TEXTAUSZUG ->
-.-.-
# taz.de -- Politische Krise im Irak: Schlafstreik in Iraks Parlament
       
       > Anhänger des schiitischen Politikers as-Sadr besetzen weiter das Gebäude.
       > Sie protestieren gegen einen pro-iranischen Präsidentschaftskandidaten.
       
 (IMG) Bild: Schlafen, Protestieren, Haare schneiden – alles im irakischen Parlament
       
       Berlin taz | Anhänger des irakischen Politikers, Milizenführers und
       Geistlichen Muktada As-Sadr halten weiterhin das Parlament des Irak in der
       Hauptstadt Bagdad besetzt. [1][Am Samstag hatten sie die Betonbarrieren um
       die sogenannte Grüne Zone überwunden], in der das irakische Parlament sowie
       mehrere Botschaften liegen, und waren dann in das Gebäude eingedrungen.
       
       Bis auf Weiteres sei ein Sitzstreik angekündigt, erklärten Anhänger
       as-Sadrs am Samstag über den Messengerdienst Whatsapp. Videoaufnahmen des
       katarischen Fernsehsenders Al Jazeera zeigen nebeneinander in Reihen auf
       dem Boden liegende Männer, manche schlafen, manche haben Matratzen, Decken
       und Kissen dabei. Ein Assistent as-Sadrs erließ am Sonntag [2][zehn Regeln
       für die Demonstranten], die ebenfalls darauf hindeuten, dass die Besatzung
       wohl anhalten wird. So sei es „möglich, dass Freitagsgebete“ dort
       abgehalten würden.
       
       Bereits am Mittwoch hatten Anhänger as-Sadrs das Parlament kurzzeitig
       gestürmt, bevor dieser sie am Abend aufforderte, ihre Proteste zu beenden.
-.-.-
BEREITGESTELLTE DATEN ->
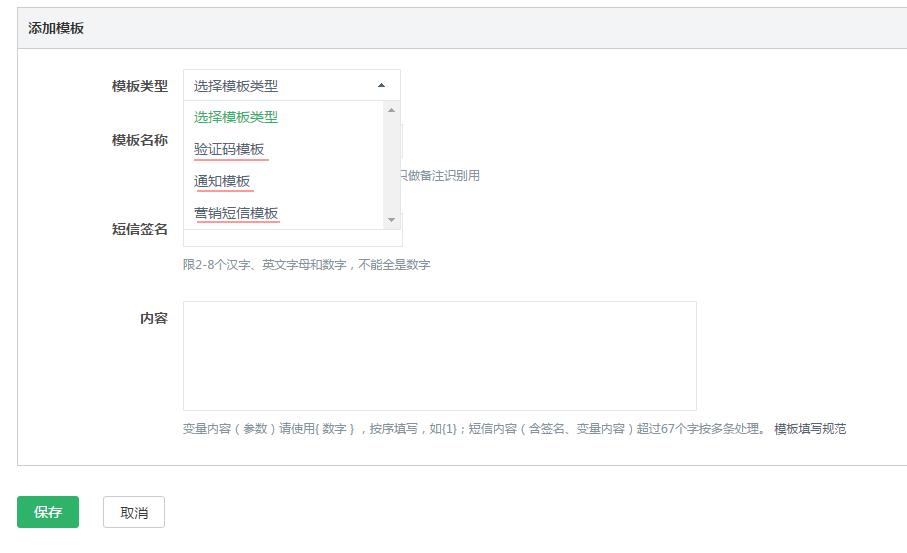Pick 营销短信模板 in the dropdown list
Image resolution: width=907 pixels, height=553 pixels.
click(x=236, y=213)
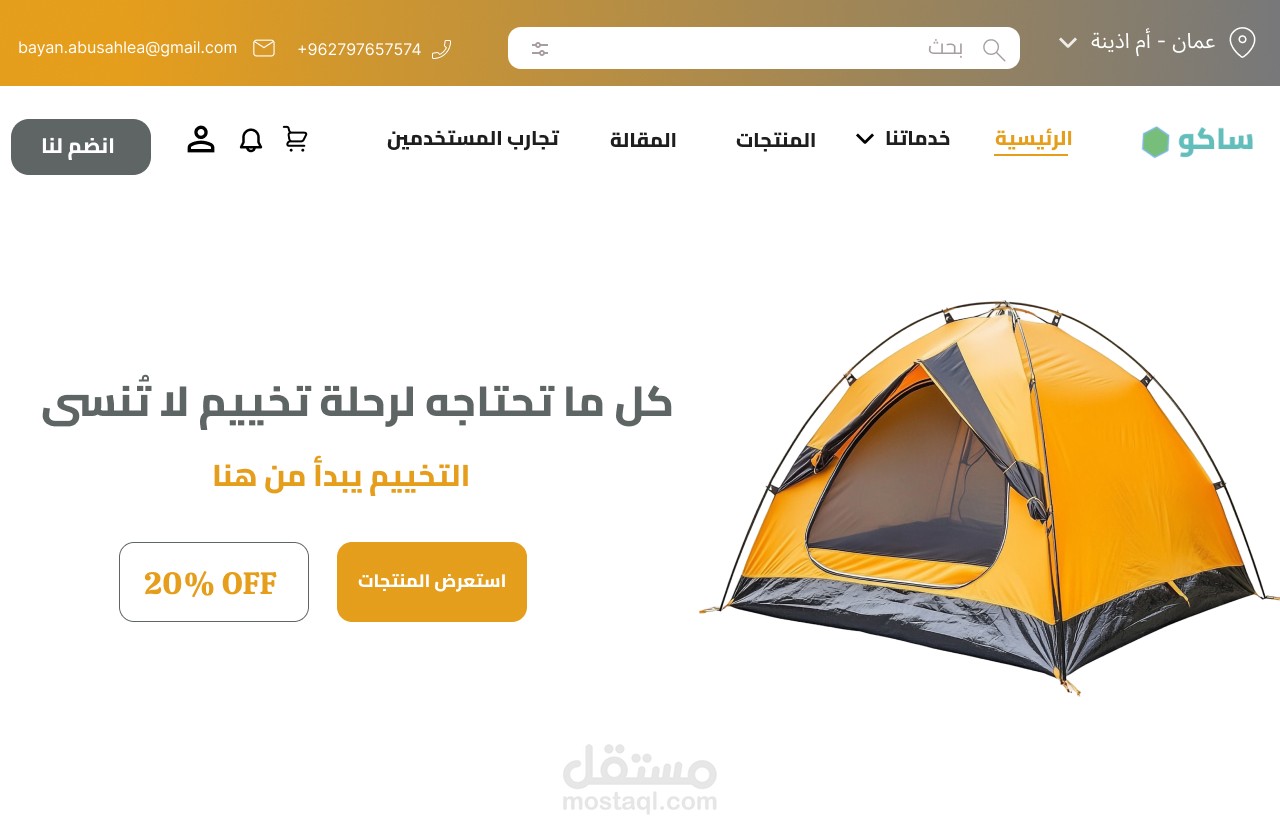Click the انضم لنا button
-.-.-
ZIEL DER AUFGABE -> Gib den Absatz aus dem Artikel über die Parlamentsbesetzung in Bagdad, der mit „Bis auf Weiteres sei ein Sitzstreik“ beginnt, als knappe Stichpunktliste wieder.

ERGEBNIS DER AUFGABE ->
- Anhänger as-Sadrs kündigten am Samstag per Whatsapp einen Sitzstreik bis auf Weiteres an.
- Videos von Al Jazeera zeigen Männer, die in Reihen auf dem Boden liegen, teils schlafend, teils mit Matratzen, Decken und Kissen.
- Ein Assistent as-Sadrs erließ am Sonntag zehn Regeln für die Demonstranten, die auf eine anhaltende Besetzung hindeuten.
- Demnach könnten dort auch Freitagsgebete abgehalten werden.